I think field index is primary key and it not zero try

SET sql_mode='NO_AUTO_VALUE_ON_ZERO';

before inserting the 0 value.

Comments

1

Try it with (edit with backticks)

INSERT INTO `exports_has_export_fields` (`index`, `exports_fields_id`, `exports_id`) VALUES (0, 78, 3);

There shouldn't be single quotes on table and column names.

If you are inserting in all Columns of a Table you can shorten your Insert statement like this:

INSERT INTO exports_has_export_fields VALUES (0, 78, 3);

3 Comments

Thanks for the answer with the shorter statement. The one above fails aswell. Only the shorten statement insert a new row. You know with it fails?
@user3205343 : try it with the backticks as mentioned in the answers above.
this doesn't work because index is a reserved keyword in MySQL.
1

Have you tried removing the single quotes from your table name and fields?

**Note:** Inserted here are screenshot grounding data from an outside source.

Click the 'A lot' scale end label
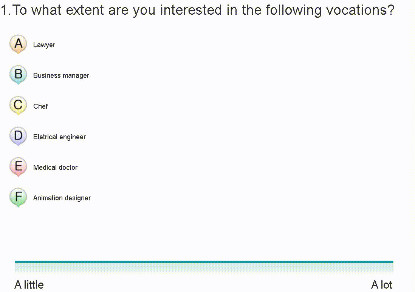415x292 pixels. tap(382, 285)
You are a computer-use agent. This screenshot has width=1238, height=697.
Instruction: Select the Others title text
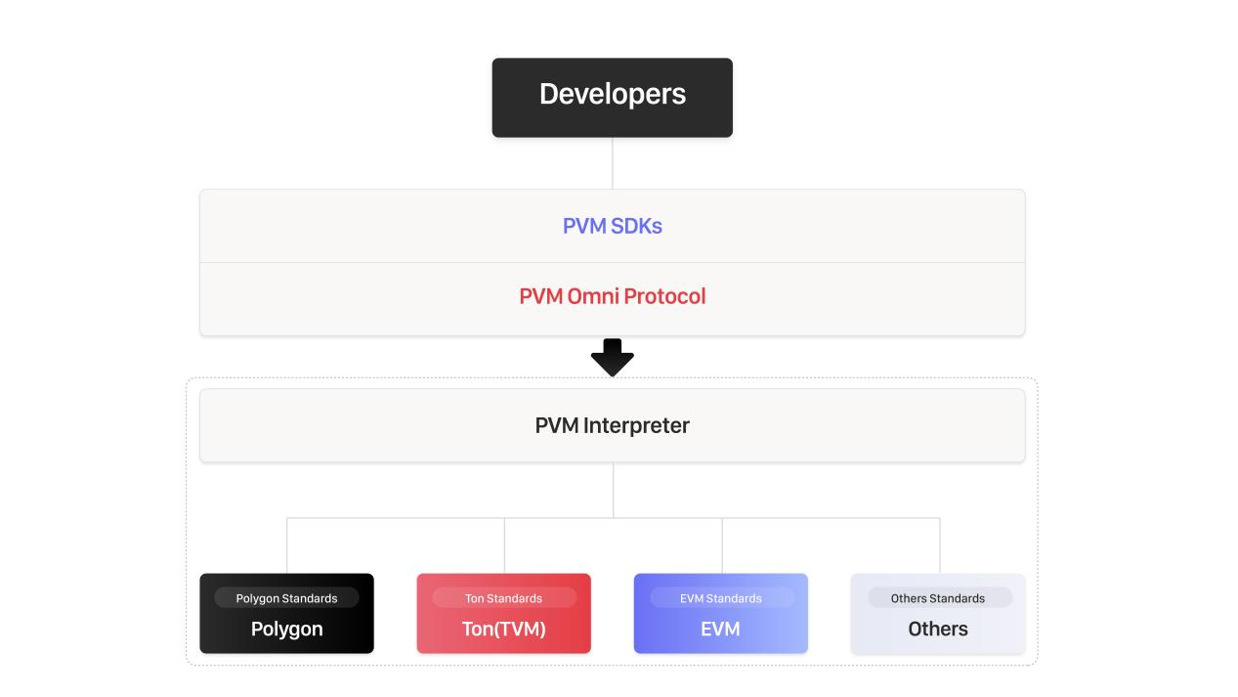pyautogui.click(x=937, y=629)
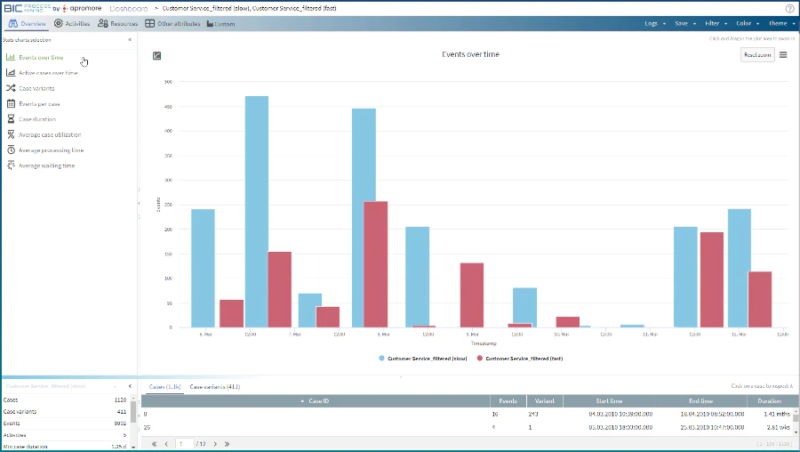The width and height of the screenshot is (800, 452).
Task: Expand the Filter dropdown
Action: pos(716,23)
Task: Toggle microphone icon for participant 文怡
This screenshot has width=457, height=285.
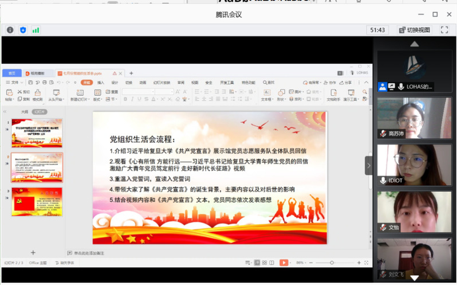Action: click(x=383, y=227)
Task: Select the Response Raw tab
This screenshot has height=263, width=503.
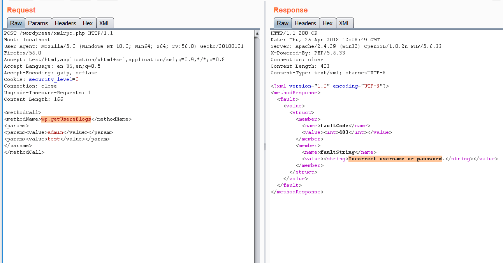Action: click(283, 23)
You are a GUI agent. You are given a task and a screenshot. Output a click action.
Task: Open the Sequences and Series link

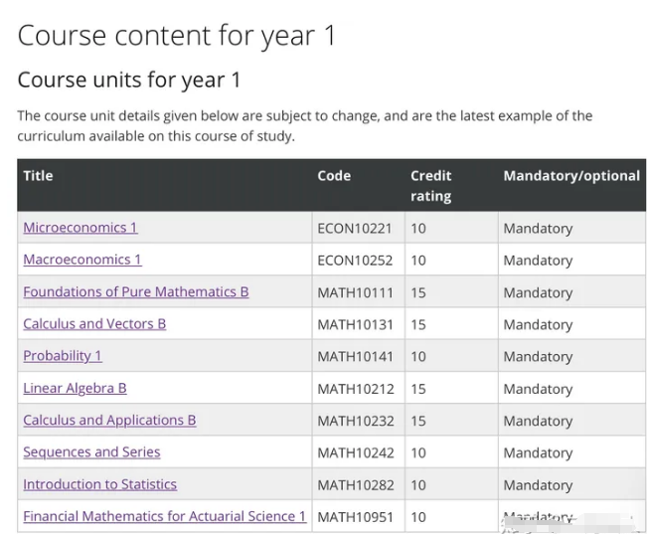pyautogui.click(x=91, y=452)
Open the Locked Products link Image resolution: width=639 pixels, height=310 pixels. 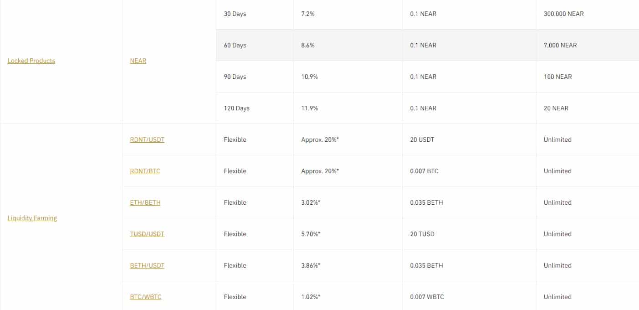click(31, 61)
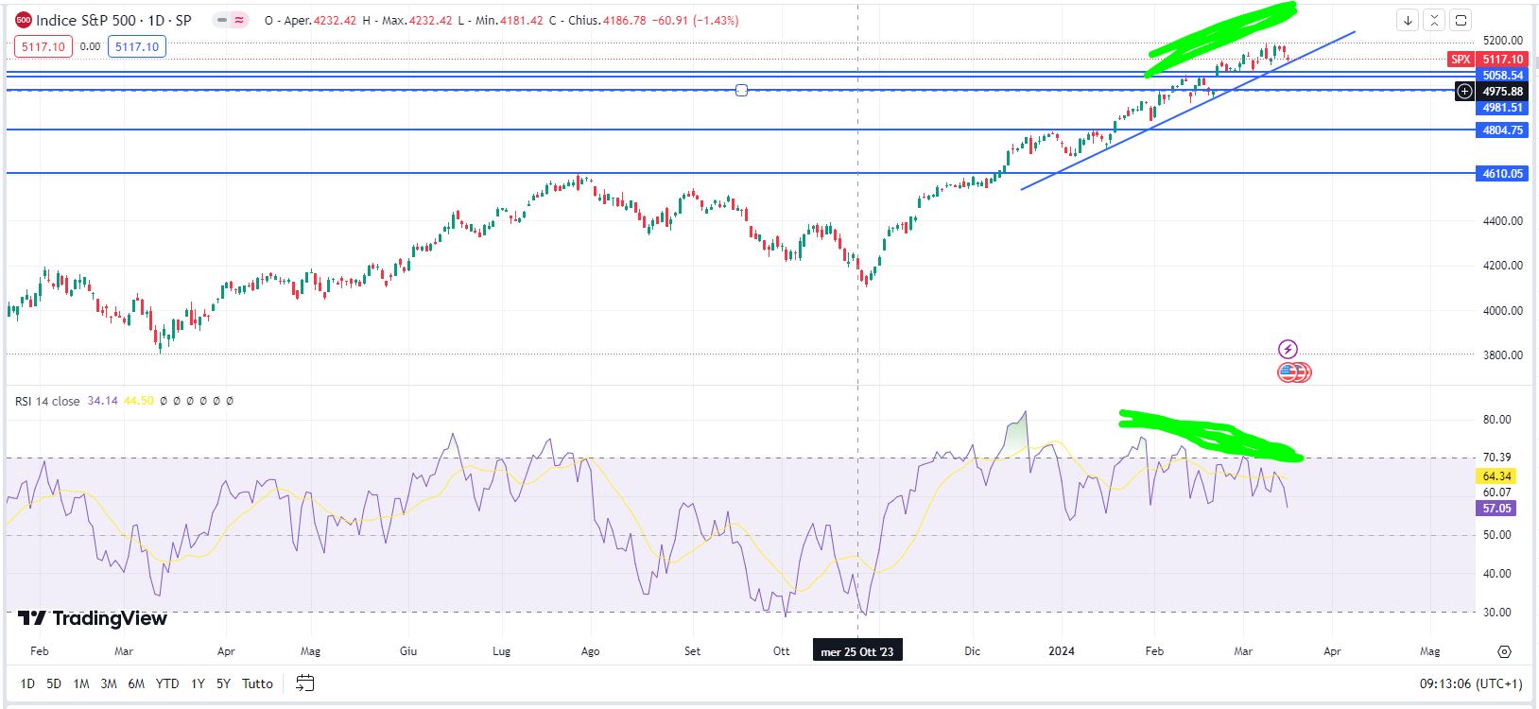Select the square handle on the dashed line

coord(741,90)
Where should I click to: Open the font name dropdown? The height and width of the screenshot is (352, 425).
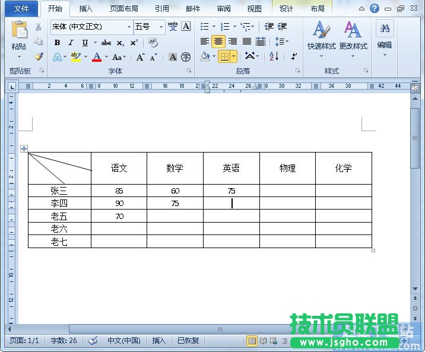pyautogui.click(x=129, y=27)
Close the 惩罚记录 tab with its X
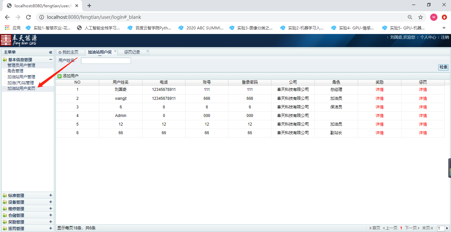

INSERT INTO exports_has_export_fields (`index`, exports_fields_id, exports_id) VALUES (0, 78, 3);

Or if you want to shorten your query, try

INSERT INTO exports_has_export_fields VALUES (0, 78, 3);

Comments

1

index is a reserved word. Quote it (with backticks).

So you should use backticks quotes ` instead of single quotes '.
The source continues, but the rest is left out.